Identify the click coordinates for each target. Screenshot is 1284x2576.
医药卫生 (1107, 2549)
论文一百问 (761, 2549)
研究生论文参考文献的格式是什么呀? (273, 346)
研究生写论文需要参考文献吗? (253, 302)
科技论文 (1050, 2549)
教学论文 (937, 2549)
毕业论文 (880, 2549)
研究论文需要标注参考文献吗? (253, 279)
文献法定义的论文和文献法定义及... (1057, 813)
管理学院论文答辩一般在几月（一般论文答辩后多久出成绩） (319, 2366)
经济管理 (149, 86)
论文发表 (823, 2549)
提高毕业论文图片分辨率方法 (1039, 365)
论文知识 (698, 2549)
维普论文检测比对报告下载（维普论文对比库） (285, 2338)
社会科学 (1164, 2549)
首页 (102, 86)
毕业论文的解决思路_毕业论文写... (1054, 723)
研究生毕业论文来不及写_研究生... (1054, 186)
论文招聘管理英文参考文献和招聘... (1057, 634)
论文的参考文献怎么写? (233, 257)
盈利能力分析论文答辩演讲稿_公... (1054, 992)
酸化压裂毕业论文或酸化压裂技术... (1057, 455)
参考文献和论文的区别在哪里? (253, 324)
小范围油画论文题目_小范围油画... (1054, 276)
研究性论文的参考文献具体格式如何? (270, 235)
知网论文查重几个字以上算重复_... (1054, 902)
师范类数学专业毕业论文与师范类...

####################

What is needed:
Write out the whole listing again, exactly as it stands.

Task response:
Identify the click coordinates for each target. Screenshot is 1284x2576.
医药卫生 (1107, 2549)
论文一百问 (761, 2549)
研究生论文参考文献的格式是什么呀? (273, 346)
研究生写论文需要参考文献吗? (253, 302)
科技论文 (1050, 2549)
教学论文 (937, 2549)
毕业论文 (880, 2549)
研究论文需要标注参考文献吗? (253, 279)
文献法定义的论文和文献法定义及... (1057, 813)
管理学院论文答辩一般在几月（一般论文答辩后多久出成绩） (319, 2366)
经济管理 (149, 86)
论文发表 (823, 2549)
提高毕业论文图片分辨率方法 (1039, 365)
论文知识 (698, 2549)
维普论文检测比对报告下载（维普论文对比库） (285, 2338)
社会科学 (1164, 2549)
首页 (102, 86)
毕业论文的解决思路_毕业论文写... (1054, 723)
研究生毕业论文来不及写_研究生... (1054, 186)
论文招聘管理英文参考文献和招聘... (1057, 634)
论文的参考文献怎么写? (233, 257)
盈利能力分析论文答辩演讲稿_公... (1054, 992)
酸化压裂毕业论文或酸化压裂技术... (1057, 455)
参考文献和论文的区别在哪里? (253, 324)
小范围油画论文题目_小范围油画... (1054, 276)
研究性论文的参考文献具体格式如何? (270, 235)
知网论文查重几个字以上算重复_... (1054, 902)
师范类数学专业毕业论文与师范类...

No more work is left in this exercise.